Welcome to another edition of the Monday Rant, the boxing column that knows champions are lineal (pertaining to lineage) and not linear (pertaining to geometry).
When you write about boxing on any level, you’re forced into making tons of predictions and judgment calls. It’s part of the game and there’s no way around it. For someone called upon to make hundreds of prognostications a year, the chance of screwing up and making a wrong call is great. Even the most knowledgeable of analysts will screw up, often as much as a quarter of the time. Boxing is probably the most unpredictable of sports and even a 75% rate of accuracy should be considered impressive.
However, Monday morning quarterbacks and agenda-humping douche bags abound in this business, and you’re always going to come across idiots who insist on rubbing your nose in any mistake you make.

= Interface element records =
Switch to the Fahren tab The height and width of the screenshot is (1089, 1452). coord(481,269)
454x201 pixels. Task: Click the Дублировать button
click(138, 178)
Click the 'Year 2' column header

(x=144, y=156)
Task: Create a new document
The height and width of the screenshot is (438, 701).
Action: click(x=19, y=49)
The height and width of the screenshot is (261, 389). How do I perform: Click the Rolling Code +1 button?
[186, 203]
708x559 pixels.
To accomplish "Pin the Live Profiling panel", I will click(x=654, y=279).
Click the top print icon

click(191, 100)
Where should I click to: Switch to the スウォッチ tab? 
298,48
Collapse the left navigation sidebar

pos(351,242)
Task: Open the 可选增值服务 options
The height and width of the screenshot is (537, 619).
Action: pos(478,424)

--

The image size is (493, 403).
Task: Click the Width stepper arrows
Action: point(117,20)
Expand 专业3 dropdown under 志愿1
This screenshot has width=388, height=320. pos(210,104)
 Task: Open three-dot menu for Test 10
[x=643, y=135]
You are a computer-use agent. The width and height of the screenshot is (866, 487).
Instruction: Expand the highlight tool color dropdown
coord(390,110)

= Problems to solve =
1. Sum up the boxing column above in two sentences.
2. Answer these questions about the boxing column above:
(a) What is the column called?
(b) How often, at most, does it say even the most knowledgeable analysts get things wrong?
(c) According to the last paragraph, who are you always going to come across?

= Task results =
1. Writing about boxing means making a great many predictions and judgment calls, so even the most knowledgeable analysts get things wrong, often as much as a quarter of the time. Since boxing is probably the most unpredictable sport, a 75% accuracy rate should be seen as impressive, yet there will always be people who rub a writer's nose in any mistake.

2.
(a) The Monday Rant
(b) As much as a quarter of the time
(c) Idiots who insist on rubbing your nose in any mistake you make